Torque developed in Induction Motor:

• In the Induction motor, the torque is proportional to the product of flux per stator pole and rotor current.
• In addition to current and flux, the power factor also comes into existence.

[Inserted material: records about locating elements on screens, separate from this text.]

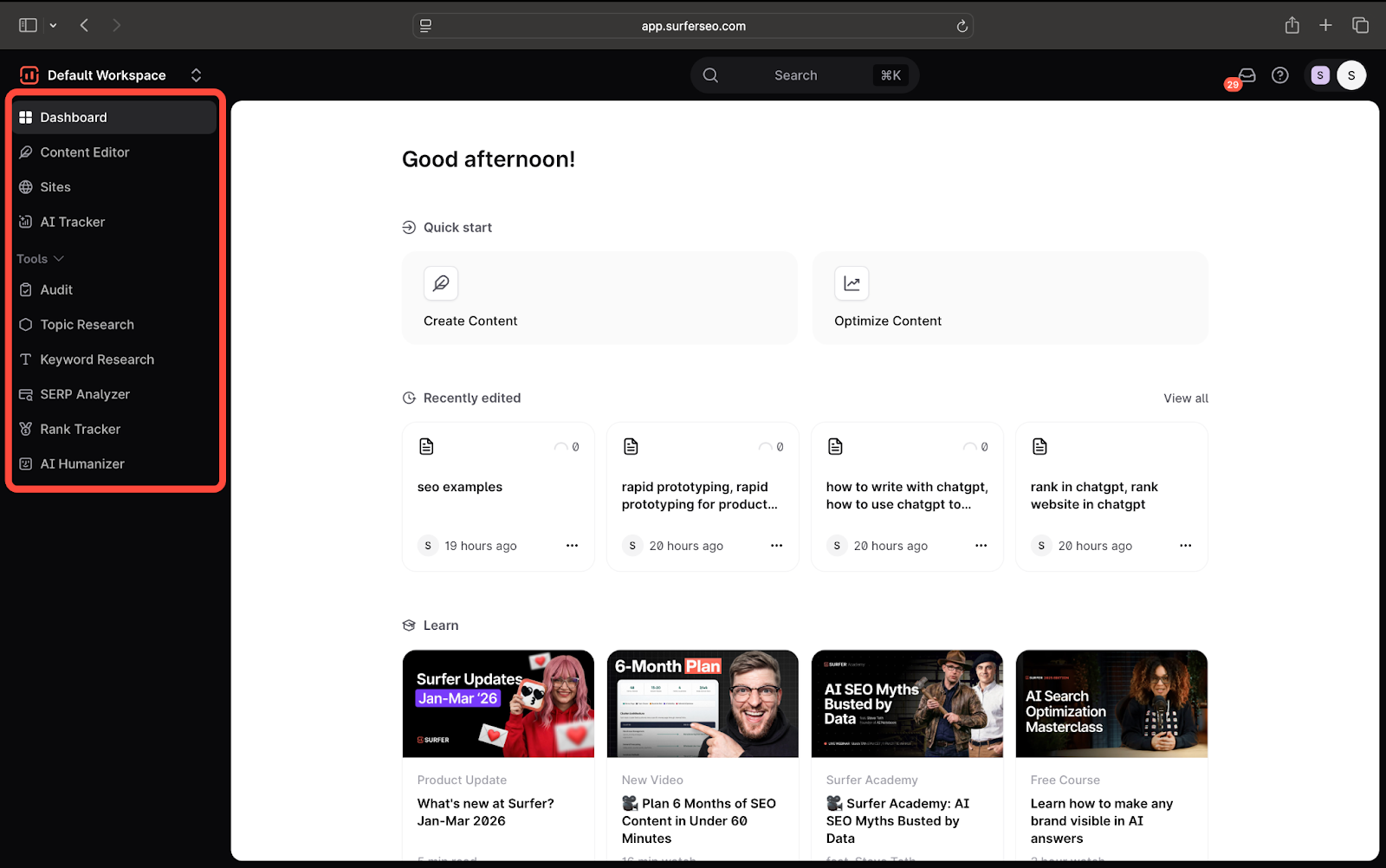1386x868 pixels.
Task: Click View all recently edited
Action: pos(1185,398)
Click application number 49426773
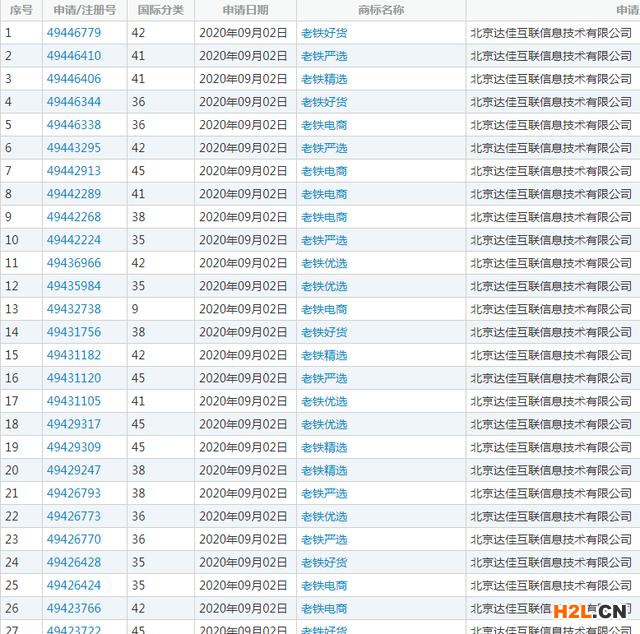640x634 pixels. (x=73, y=516)
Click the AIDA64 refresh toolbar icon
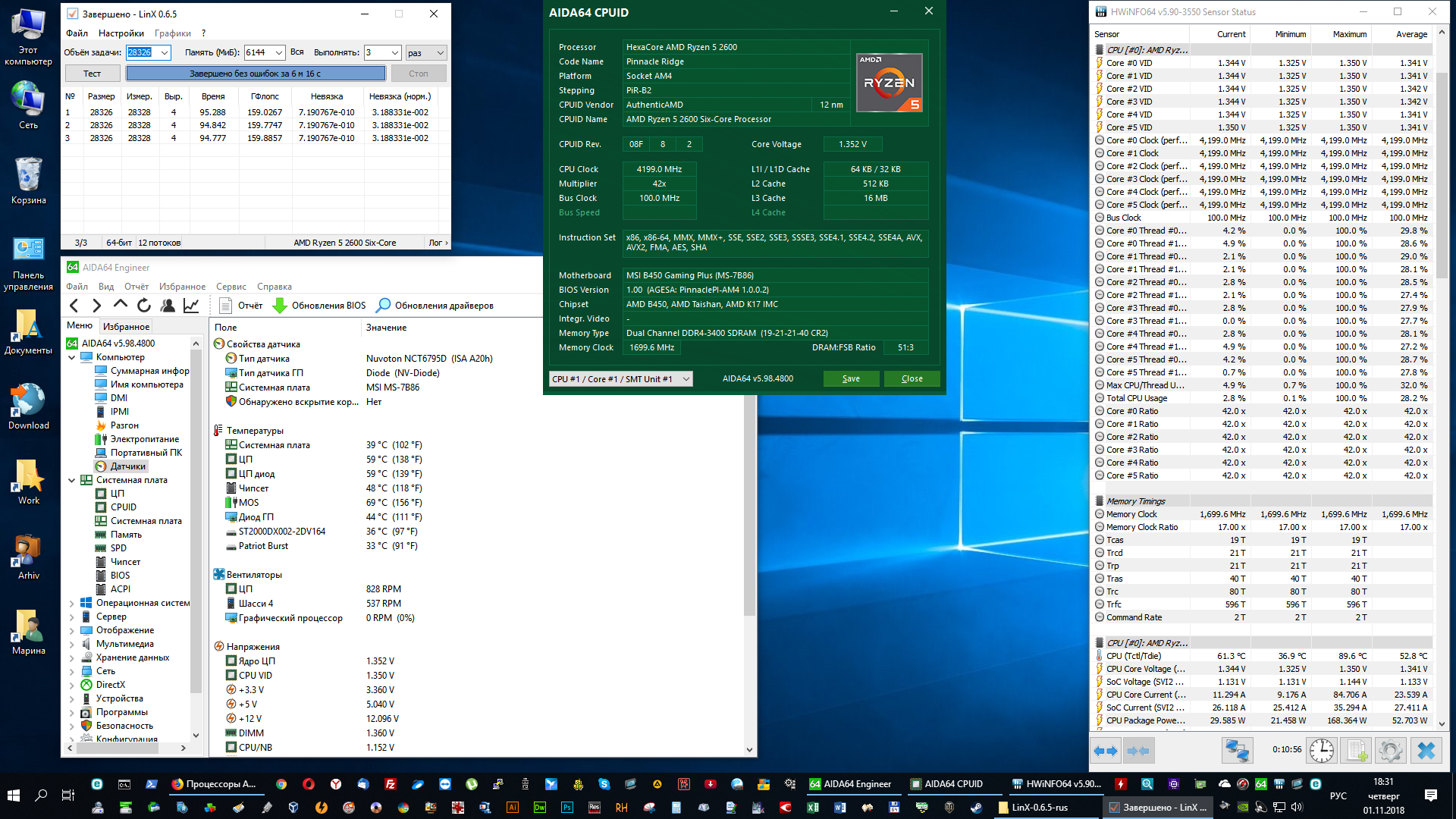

And we know that, T ∝ ϕ2I2cosϕ2

Or, T = kϕ2I2cosϕ2

Where I2 is rotor current at standstill

Φ2 is the angle between rotor EMF and rotor current

k is a constant

We have, E2 ∝ ϕ2

⇒ T = k1E2I2cosϕ2 …. (1)

Where E2 is rotor EMF at a standstill and k1 is another constant

If R2 is rotor resistance per phase and X2 is rotor reactance per phase at standstill,

Therefore rotor impedance at standstill per phase is given as,

${Z_2} = \sqrt {R_2^2 + X_2^2}$

${I_2} = {\frac{{{E_2}}}{Z_2}} = \frac{{{E_2}}}{{\sqrt {R_2^2 + X_2^2} }}$

$cos{\phi _2} = \frac{{{R_2}}}{{{Z_2}}} = \frac{{{R_2}}}{{\sqrt {R_2^2 + X_2^2} }}$

From equation (1)

$T = {T_{st}} = {k_1}\frac{{E_2^2{R_2}}}{{R_2^2 + X_2^2}}$

If the Induction motor is under the running condition and run with slip s,

Er = sE2

And, Xr = sX2

Under this condition torque given as,

$T = {T_r} = {k_1}\frac{{sE_2^2{R_2}}}{{{{\left( {{R_2}} \right)}^2} + {{\left( {s{X_2}} \right)}^2}}}$

For developing maximum running torque,

$\frac{{dT}}{{ds}} = 0$

s = sm

The torque at any load in an induction motor is the function of slip.

After solving it,

R2 = sX

And, value of current at maximum starting torque is given as,
${I_m} = \frac{{{E_r}}}{{\sqrt {R_2^2 + {{\left( {s_m{X_2}} \right)}^2}} }} = \frac{{E_r}}{{\sqrt { {{2R_2}^2}} }}$

Calculation:

Given,

R2 = 0.1 Ω

X2 = 0.5 Ω

$s_m = \frac{{{R_2}}}{{{X_2}}} = \frac{{0.1}}{{0.5}} = 0.2$

E2 = 150 volt

Er = 0.2 × 150 = 30 volt

For maximum torque,

R2 = smX2 = 0.1 Ω

${I_m} = \frac{{{E_r}}}{{\sqrt {R_2^2 + {{\left( {s_m{X_2}} \right)}^2}} }} = \frac{{E_r}}{{\sqrt { {{2R_2}^2}} }} = \frac{{30}}{{\sqrt { {{2(0.1)}^2}} }} =150\sqrt 2 \;A$